My tests running ALTER varied from ~20 seconds to ~1 min for the changes.
> Current CI/CD practices often make it very easy for software developers to commit and roll out database migrations to a production environment, only to find themselves in the middle of a production incident minutes later. While a staging deployment might help, it's not guaranteed to share the same characteristics as production (either due to the level of load or monetary constraints).
(neon.tech employee here)
This is where branching databases with production data helps quite a bit. Your CI/CD environment and even staging can experience the schema changes.
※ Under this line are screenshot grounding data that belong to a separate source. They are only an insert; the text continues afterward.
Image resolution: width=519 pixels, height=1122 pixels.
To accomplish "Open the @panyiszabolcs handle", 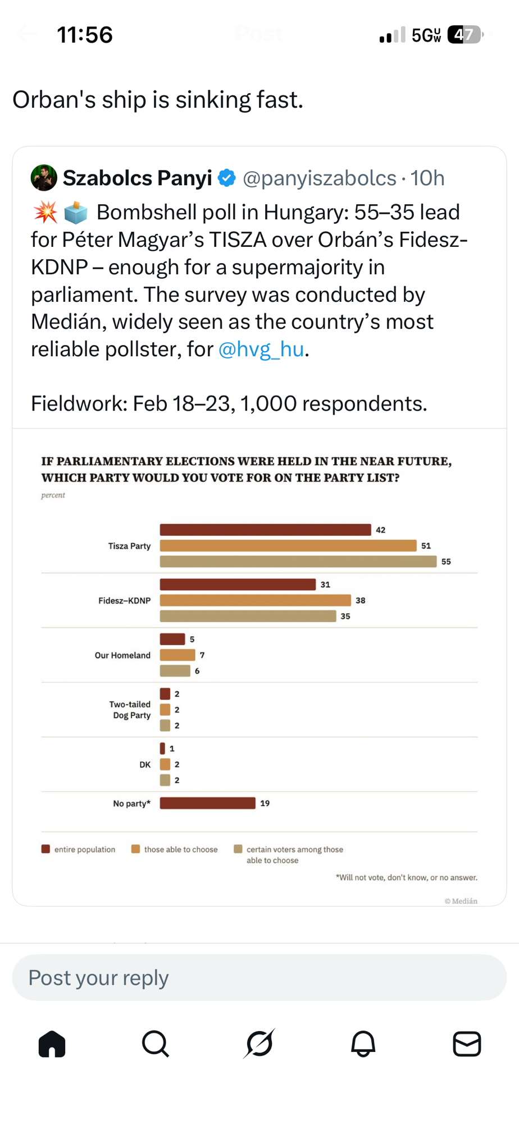I will (x=320, y=178).
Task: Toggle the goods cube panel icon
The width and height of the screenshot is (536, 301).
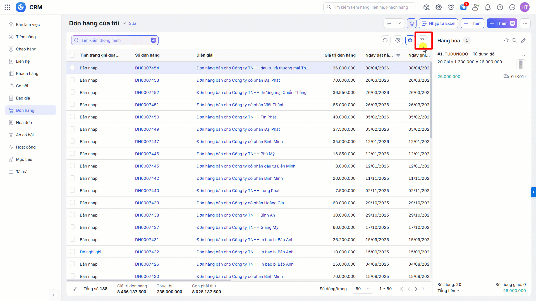Action: [x=410, y=40]
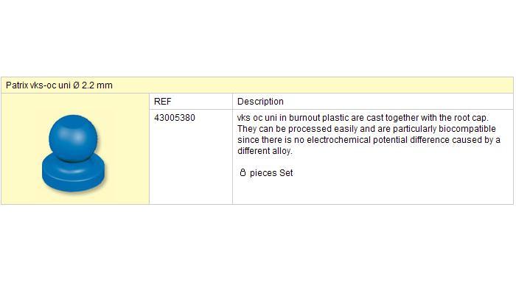Click the empty area below REF number
Viewport: 516px width, 288px height.
(x=191, y=163)
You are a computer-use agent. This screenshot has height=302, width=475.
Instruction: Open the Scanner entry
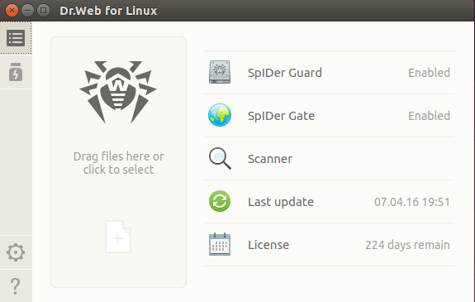(330, 159)
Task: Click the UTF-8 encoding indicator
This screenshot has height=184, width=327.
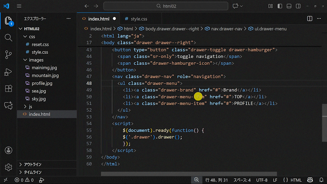Action: pyautogui.click(x=262, y=180)
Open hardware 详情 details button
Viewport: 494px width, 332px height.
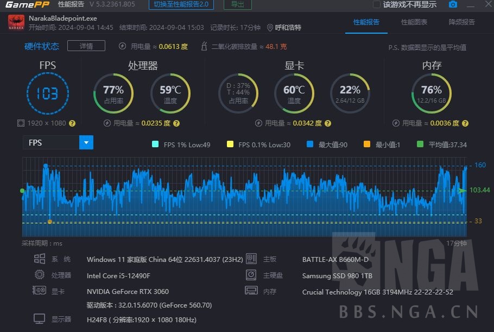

When you build from a seed database you can often miss this kind of issue because it lacks the characteristics of your production environment.
But the author rightly calls out how staging isn't even enough in the next paragraph:
>The problem is, therefore (and I will repeat myself), the scale of the amount of data being modified, overall congestion of the system, I/O capacity, and the target table's importance in the application design.
Your staging, even when branched from production, won't have the same load patterns as your production database. And that load and locks associated will result in a different rollout.
This has me thinking if you can match the production environment patterns in staging by setting staging up to mirror the query patterns of production. Mirroring like what's available from pg_cat could put your staging under similar pressure.
And then this also made me think about how we're not capturing the timing of these schema changes. Unless a developer looks and sees that their schema change took 56 seconds to complete in their CI system you won't know that this change might have larger knock on effects in production.
Author here - this is my primary goal, exposing the complexity developer might not even think about. Can't even count number of instances seemingly inconspicuous changes caused incident.
"Works on my DB" is new "works on my machine" (and don't trademark it, please :)))
Agreed! A common ORM pitfall is column rename which often doesn't get implemented as a rename as much as it does a DROP and ADD which will affect the data in a surprising way :-D
Good post, you can tell the author has some burn marks from seeing some sparks in production.
> Let's start with The Bad News - you cannot avoid rewriting the entire table, which will generate a significant amount of WAL files in the process. This is a given, and you must plan how to manage it.
There are some exceptions to this. The blog post focuses on changing a column from int to bigint, which indeed needs a full table rewrite to reallocate 8 bytes per ID value instead of 4. But:
> As an exception, when changing the type of an existing column, if the USING clause does not change the column contents and the old type is either binary coercible to the new type or an unconstrained domain over the new type, a table rewrite is not needed. [0]
So, you could change from varchar to text, for example, or change from varchar(20) to varchar(4), etc. and not incur a full table rewrite.
Microsoft SQL Server has a similar issue but also similarly when adding a new column to a table, which I found out by accident when trying to deploy a migration that had worked fine in our non-production environment stages.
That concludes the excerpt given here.